- TEXT SECTION

* * * * * * * * *

A well-designed engineering system, will help in capturing activity metrics along different phases of the software development life cycle and quantify developer activity at scale. Some of the developer activities that can be measured and quantified relatively easily are: [9]
- Design and coding. Volume or count of design documents and specs, work items, pull requests, commits, and code reviews.
- Continuous integration and deployment. Count of build, test, deployment/release, and infrastructure utilization.
- Operational activity. Count or volume of incidents/issues and distribution based on their severities, on-call participation, and incident mitigation.
Communication and collaboration capture how people and teams communicate and work together. Software development is a collaborative and creative task that relies on extensive and effective communication, coordination, and collaboration within and between teams. Effective teams that successfully contribute to and integrate each other's work efficiently rely on high transparency5 and awareness6 of team member activities and task priorities. In addition, how information flows within and across teams impacts the availability and discoverability of documentation that is needed for the effective alignment and integration of work. [9]
Understanding and measuring team productivity and team member expectations are, however, complicated because of items that are difficult to measure such as invisible work and articulation work for coordinating and planning team tasks.18 That said, the following are examples of metrics that may be used as proxies to measure communication, collaboration, and coordination: [9]
- Discoverability of documentation and expertise.

* * * * * * * * *

- DATA EXTRACT
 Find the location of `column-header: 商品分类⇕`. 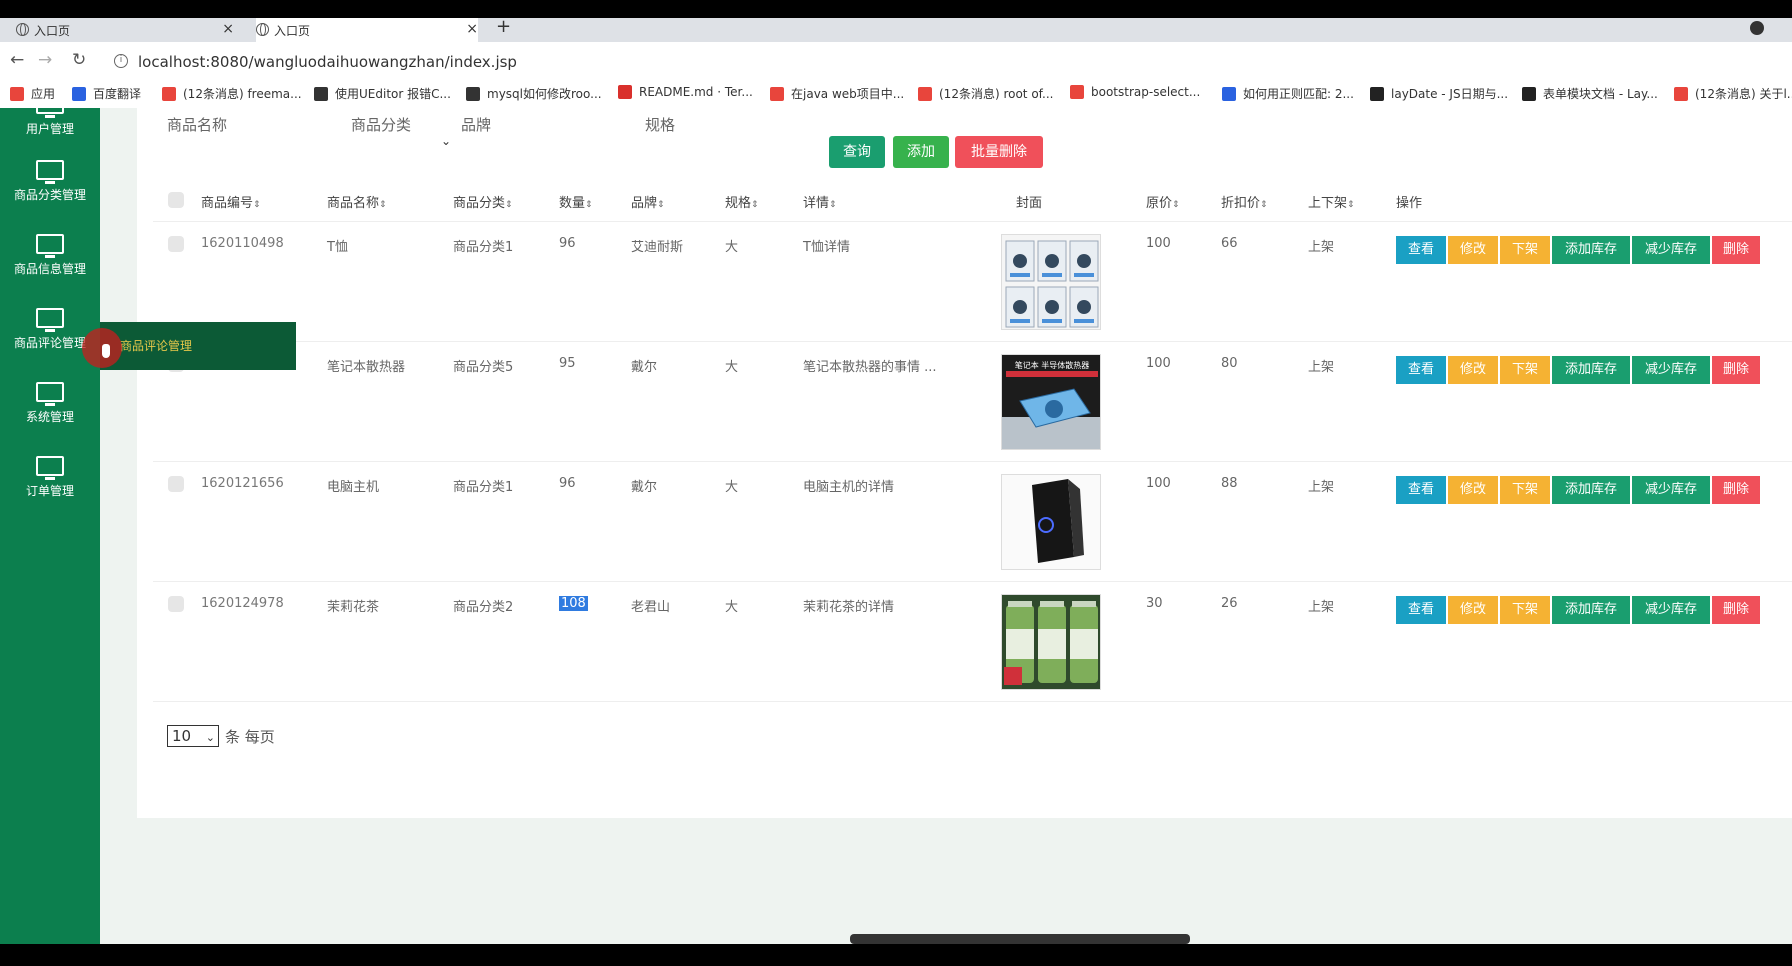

* * * * * * * * *

- WORK ORDER 1
From the text on developer productivity metrics, write out the stretch from "- Operational activity." through "and incident mitigation.".
- WORK ORDER 2
Answer these questions from the text on developer productivity metrics:
(a) What counts are listed under continuous integration and deployment?
(b) What does communication and collaboration capture?
(c) Which two kinds of work are given as difficult to measure?
- WORK ORDER 3
Carry on the text on developer productivity metrics from the point where it stops.

- TASK RESPONSE 1
- Operational activity. Count or volume of incidents/issues and distribution based on their severities, on-call participation, and incident mitigation.

- TASK RESPONSE 2
(a) Count of build, test, deployment/release, and infrastructure utilization.
(b) How people and teams communicate and work together.
(c) Invisible work and articulation work for coordinating and planning team tasks.

- TASK RESPONSE 3
- How quickly work is integrated.
- Quality of reviews of work contributed by team members.
- Network metrics that show who is connected to whom and how.
- Onboarding time for and experience of new members.
Some example metrics to capture the efficiency and flow dimension are: [9]
- Number of handoffs in a process; number of handoffs across different teams in a process.
- Perceived ability to stay in flow and complete work.
- Interruptions: quantity, timing, how spaced, impact on development work and flow.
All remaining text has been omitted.